This week we saw an existing operation rise in attacks while existing ransomware operations turn to Windows vulnerabilities to elevate their privileges.
Over the past week, we have seen increasing LockBit 2.0 ransomware operation attacks, with the Australian government issuing an alert.
It was also revealed that the ransomware gang pulled off a successful attack on IT giant Accenture and began leaking their data for a short time.
We also saw REvil’s universal decryption key used in the Kaseya attack leaked on a hacking forum, and ransomware gangs begin using the Windows PrintNightmare vulnerability to gain elevated privileges on compromised devices.
Finally, the SynAck ransomware operation released their master decryption keys after rebranding as the El_Cometa group.
Contributors and those who provided new ransomware information and stories this week include: @BleepinComputer, @DanielGallagher, @malwareforme, @FourOctets, @jorntvdw, @malwrhunterteam, @PolarToffee, @Ionut_Ilascu, @LawrenceAbrams, @serghei, @VK_Intel, @Seifreed, @demonslay335, @fwosar, @struppigel, @pcrisk, @markloman, @SophosLabs, @TalosSecurity, @pancak3lullz, @Unit42_Intel, @LiviuArsene, @CrowdStrike, @PogoWasRight, @chum1ng0, @fbgwls245, and @AuCyble.
August 7th 2021
dnwls0719 found a new Zeppelin Ransomware variant that appends the .payfast500 extension.
August 8th 2021
The Australian Cyber Security Centre (ACSC) warns of an increase of LockBit 2.0 ransomware attacks against Australian organizations starting July 2021.
August 9th 2021
Taiwan-based NAS maker Synology has warned customers that the StealthWorker botnet is targeting their network-attached storage devices in ongoing brute-force attacks that lead to ransomware infections.

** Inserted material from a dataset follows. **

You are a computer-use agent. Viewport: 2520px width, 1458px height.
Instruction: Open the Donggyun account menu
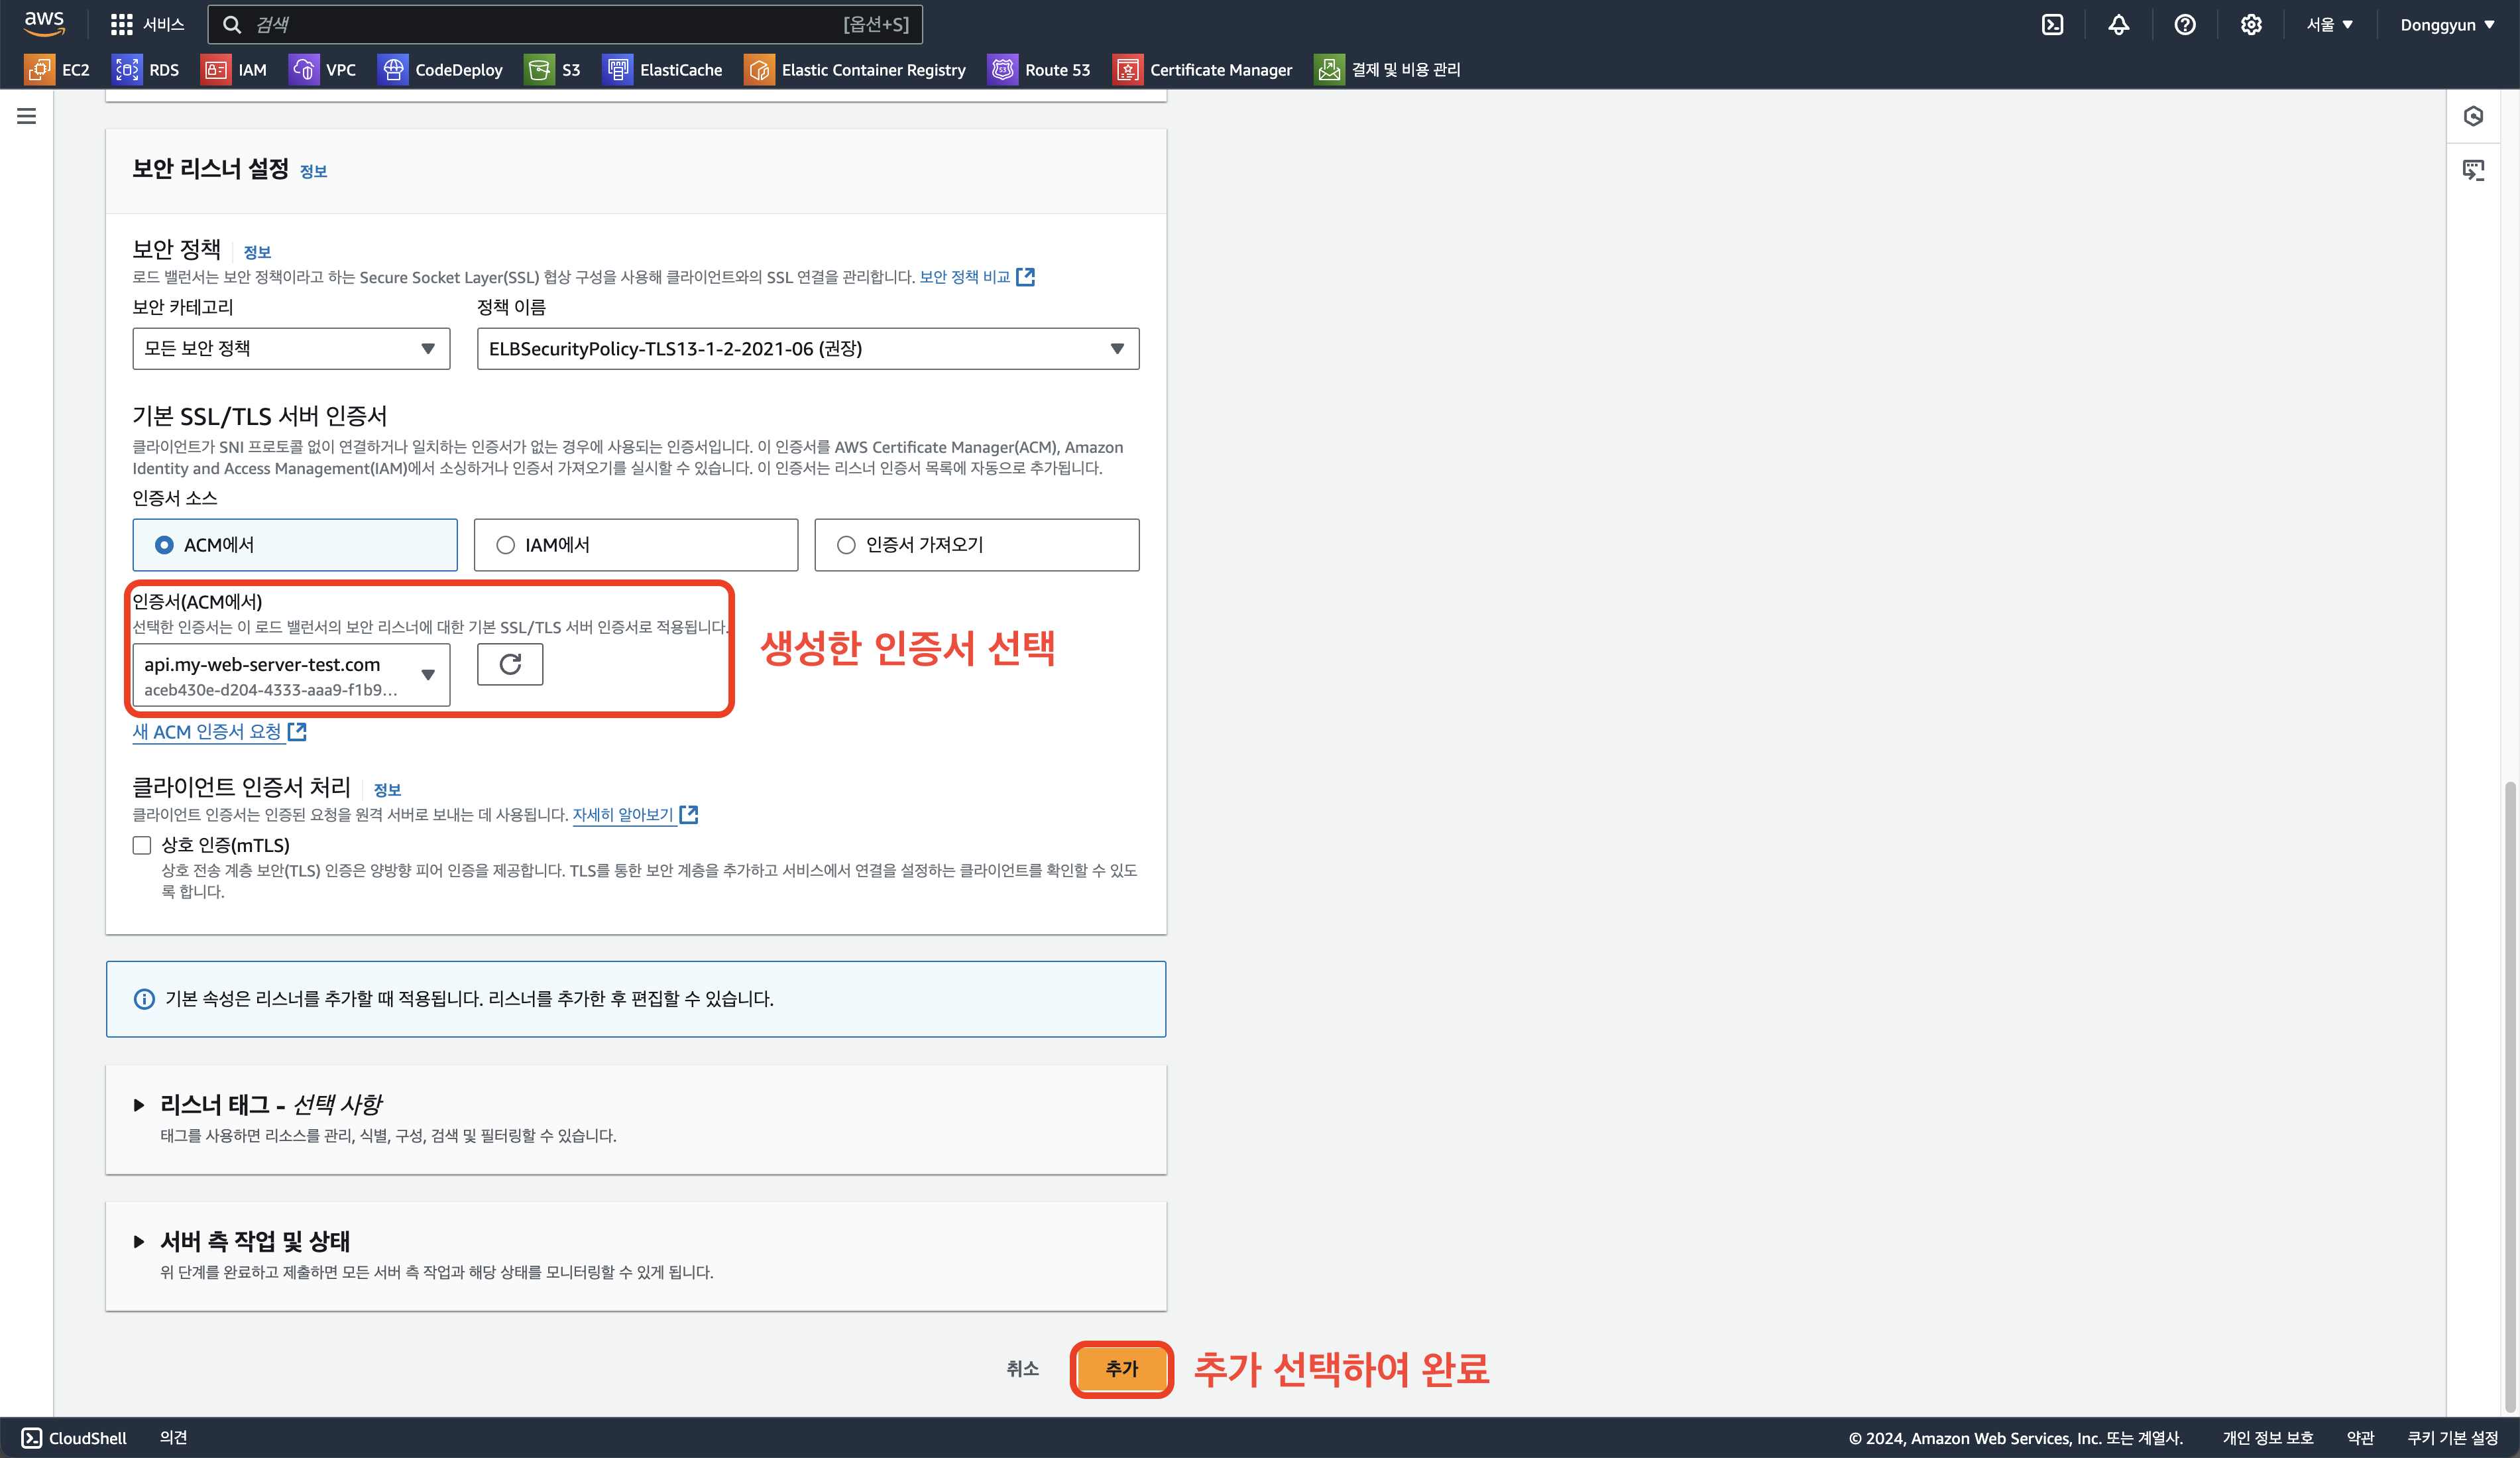pos(2446,25)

Microsoft says that the Azure Sentinel cloud-native SIEM (Security Information and Event Management) platform is now able to detect potential ransomware activity using the Fusion machine learning model.
In late July, a new RaaS appeared on the scene. Calling itself BlackMatter, the ransomware claims to fill the void left by DarkSide and REvil – adopting the best tools and techniques from each of them, as well as from the still-active LockBit 2.0.
PCrisk found a new STOP Ransomware variant that appends the .repg extension.
PCrisk found a new Dharma Ransomware variant that appends the .JRB extension.
August 10th 2021
A newly discovered eCh0raix ransomware variant has added support for encrypting both QNAP and Synology Network-Attached Storage (NAS) devices.
Game developer and publisher Crytek has confirmed that the Egregor ransomware gang breached its network in October 2020, encrypting systems and stealing files containing customers’ personal info later leaked on the gang’s dark web leak site.
As a preface, we note that Pysa are not the only ransomware threat actors attacking the k-12 sector, which has a reputation of being “low-hanging fruit” for hacks. We have also seen many other groups attacking k-12 districts. A partial listing of ransomware attacks on k-12 is embedded below this discussion of Pysa victims.
August 11th 2021
The universal decryption key for REvil’s attack on Kaseya’s customers has been leaked on hacking forums allowing researchers their first glimpse of the mysterious key.
Accenture, a global IT consultancy giant has allegedly been hit by a ransomware cyberattack from the LockBit ransomware gang.
In the course of our routine threat hunting exercise, the Cyble Research Lab discovered that Pine Labs, an Indian merchant platform company that provides financing and last-mile retail transaction technology, was impacted by a ransomware attack. Our investigation showcased that the BlackMatter ransomware group is behind the attack on Pine Labs. The group has been garnering considerable media attention because of this attack.
dnwls0719 found a new Phobos Ransomware variant that appends the .HORSEMONEY extension.
August 12th 2021
Ransomware operators have added PrintNightmare exploits to their arsenal and are targeting Windows servers to deploy Magniber ransomware payloads.
August 13th 2021
The Vice Society ransomware gang is now also actively exploiting Windows print spooler PrintNightmare vulnerability for lateral movement through their victims’ networks.
The SynAck ransomware gang released the master decryption keys for their operation after rebranding as the new El_Cometa group.